_PROMPT_.
In the film review, which actress plays Carlos's wife Stephanie?

_SELECTED PASSAGE_.
· · · ·

Of course, there are frequent impressions of primal rage and loss and desperation that skim the surface every now and then, yet directorial moves to emotionally extort the viewer are deliberately absent. Characters manifest agency and resolve in seemingly muffled ways. What is interesting is that the male figures, Rodrigo and Carlos, repress their inner roiling dilemmas and guilt while their wives are more demonstrative and candid in their misgivings and demands. Both Rodrigo and Carlos are plagued by an enormity of guilt. Rodrigo’s father, inured to his sense of ownerships that any entrepreneur of his generation would exhibit, assuages him not to allow any encumbrance of guilt as Carlos had been warned about the accident site. Guilt is an encumbrance in its truest sense which Rodrigo and his class of people wouldn’t even humor, regarding it beneath themselves to weigh and consider finer sentiments of sympathy across the clearly drawn class lines and down the socioeconomic ladder.
Rodrigo attempts to watch out for Carlos on several occasions, preventing the latter from getting embroiled in any icky circumstance. He genuinely invites Carlos to articulate his increasingly troubled emotional interiority but he is wise enough to gauge that any such aspired-for safe spaces between the two is a thing of fantasy, since the two’s socialization into their respective ideologies and intractable positions in the society are insurmountable barriers. The indoctrination to their ways of life and social locations will perpetually impede healthy dialogue and fluid interaction. But Carlos also grows to maneuver he finds himself trapped into his end, so he can satisfy some of his core individual desires and ambitions at least, even if social mobility were impossible.
It is Carlos’s wife Stephanie (Fatima Quintanilla) who verbalizes the unrest brewing in the relationships especially after tragedy hits. She is unequivocal about her distrust of Rodrigo and his kin, and never withholds her grievances and the well of simmering fury within herself. She is not coy or hesitant in communication with the employers’ family. She might not speak much but her flitting gaze holds in itself a mirror of steadfast, ethically punishing indictment to the ways of being Rodrigo’s kind embodies most rashly and scot-free. She reminds them that while Rodrigo might not be as accountable as he ought to be, she can choose to wield some of the fear she has at her disposal on Rodrigo and his family. Once it is hinted at, the menace sears itself into the minds of Stephanie’s subjects She scuppers any likelihood of them brushing the magnitude of the tragedy under the carpet, denying its dismissal from the narrative of their dynamics.

· · · ·

_RECORDED DATA_.
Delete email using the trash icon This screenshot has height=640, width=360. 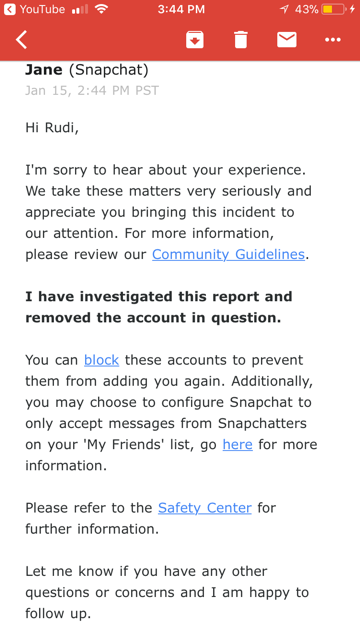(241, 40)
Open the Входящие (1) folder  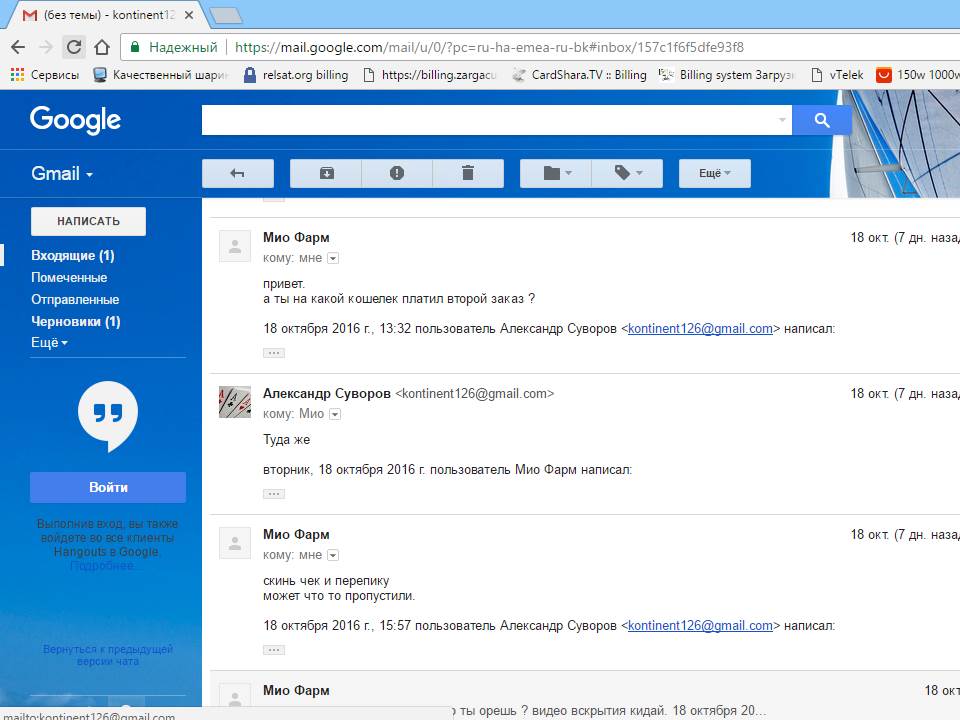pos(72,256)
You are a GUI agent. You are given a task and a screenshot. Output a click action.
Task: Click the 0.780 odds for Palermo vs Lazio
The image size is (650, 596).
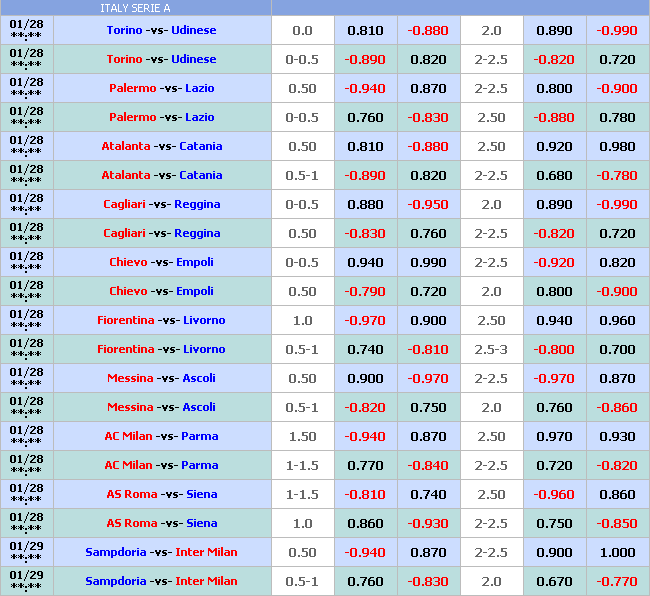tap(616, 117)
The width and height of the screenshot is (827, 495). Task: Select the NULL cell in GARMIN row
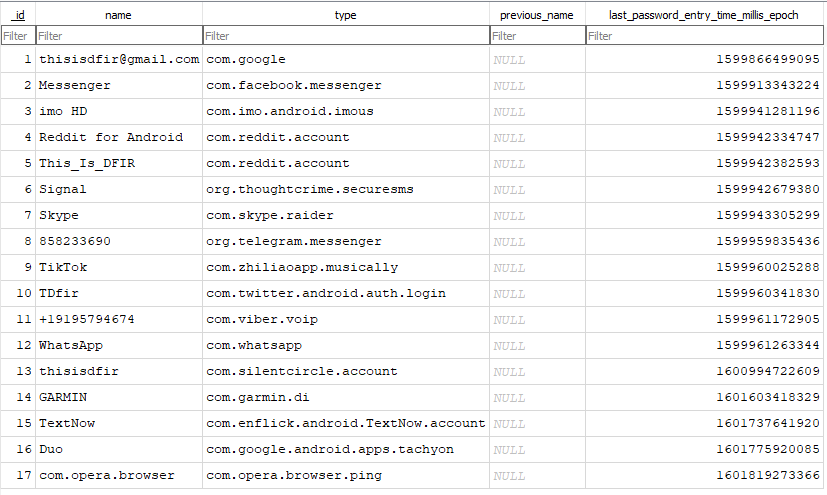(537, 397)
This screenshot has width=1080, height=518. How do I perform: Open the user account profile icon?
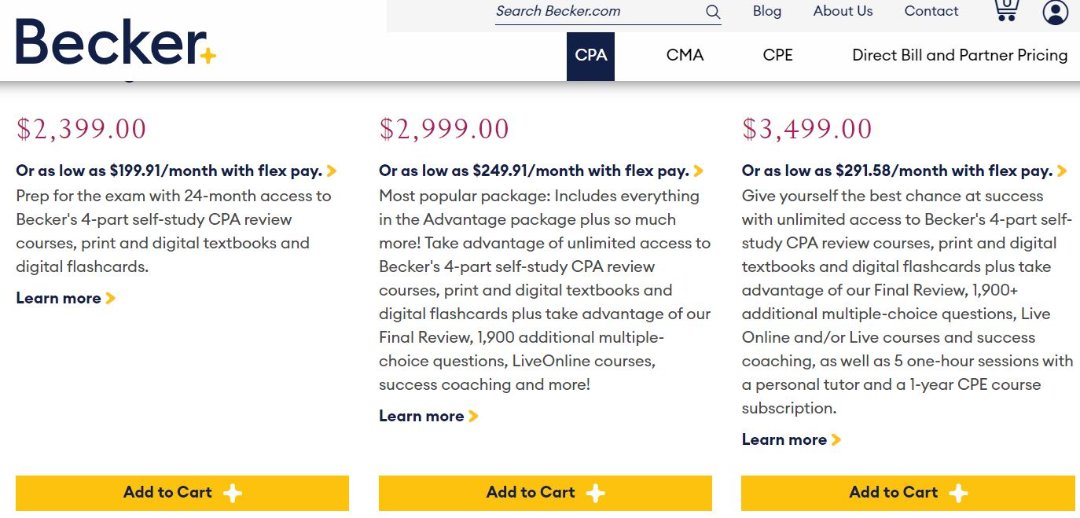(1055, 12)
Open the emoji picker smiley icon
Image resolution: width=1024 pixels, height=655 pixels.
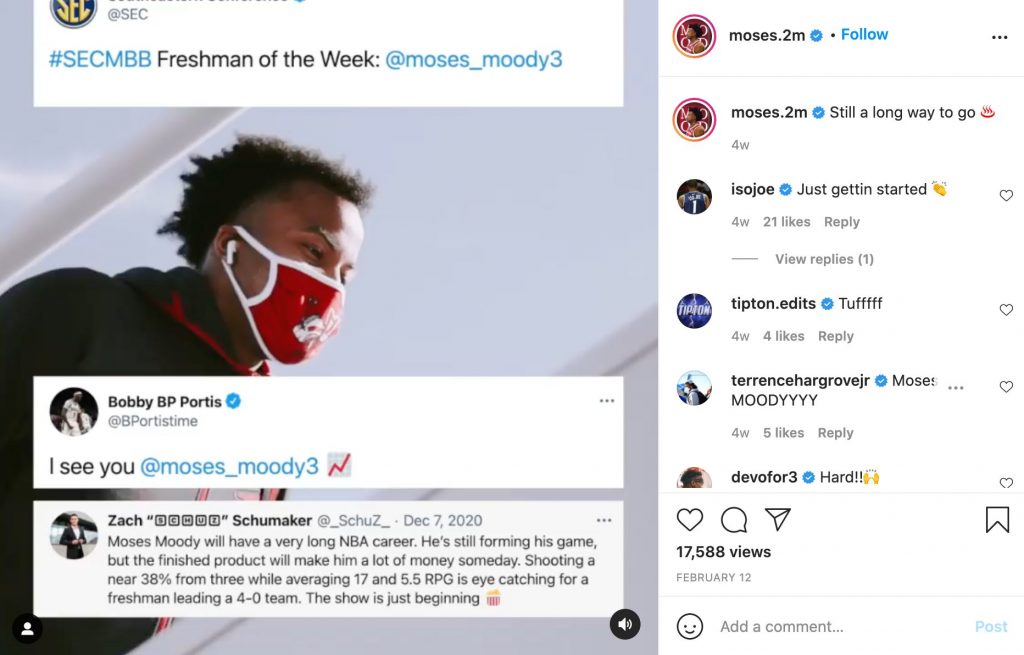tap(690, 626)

· · · ·

_COMPLETE RESPONSE_.
Fatima Quintanilla